→ **Description of the task**
Somewhere below are a line with "You are a GUI agent. The screenshot is 360×1139." and a later line with "7ARCトップページへ". Output exactly those lines and all lines between them.

→ **Data provided**
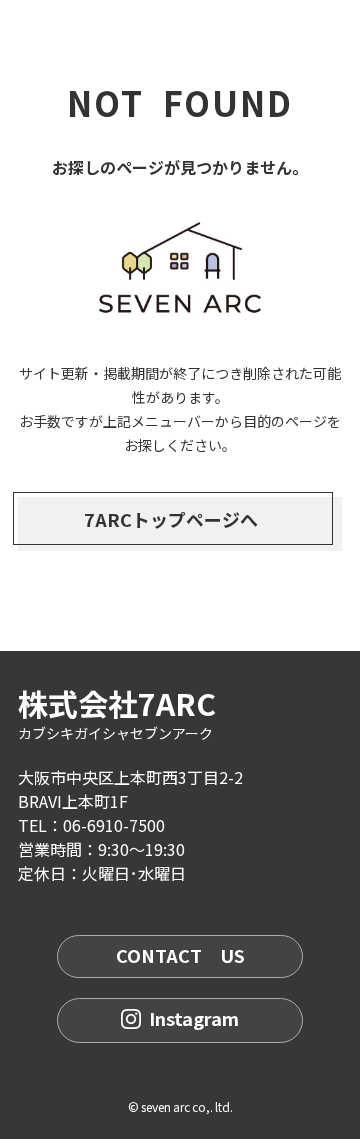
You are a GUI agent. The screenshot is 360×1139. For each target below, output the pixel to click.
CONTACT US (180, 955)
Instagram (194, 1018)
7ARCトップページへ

==

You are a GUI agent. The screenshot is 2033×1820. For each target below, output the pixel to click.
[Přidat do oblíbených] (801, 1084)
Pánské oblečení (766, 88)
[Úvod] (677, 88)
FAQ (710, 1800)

→ **Problem solution**
You are a GUI agent. The screenshot is 360×1139. For each target below, output the pixel to click.
CONTACT US (180, 955)
Instagram (194, 1018)
7ARCトップページへ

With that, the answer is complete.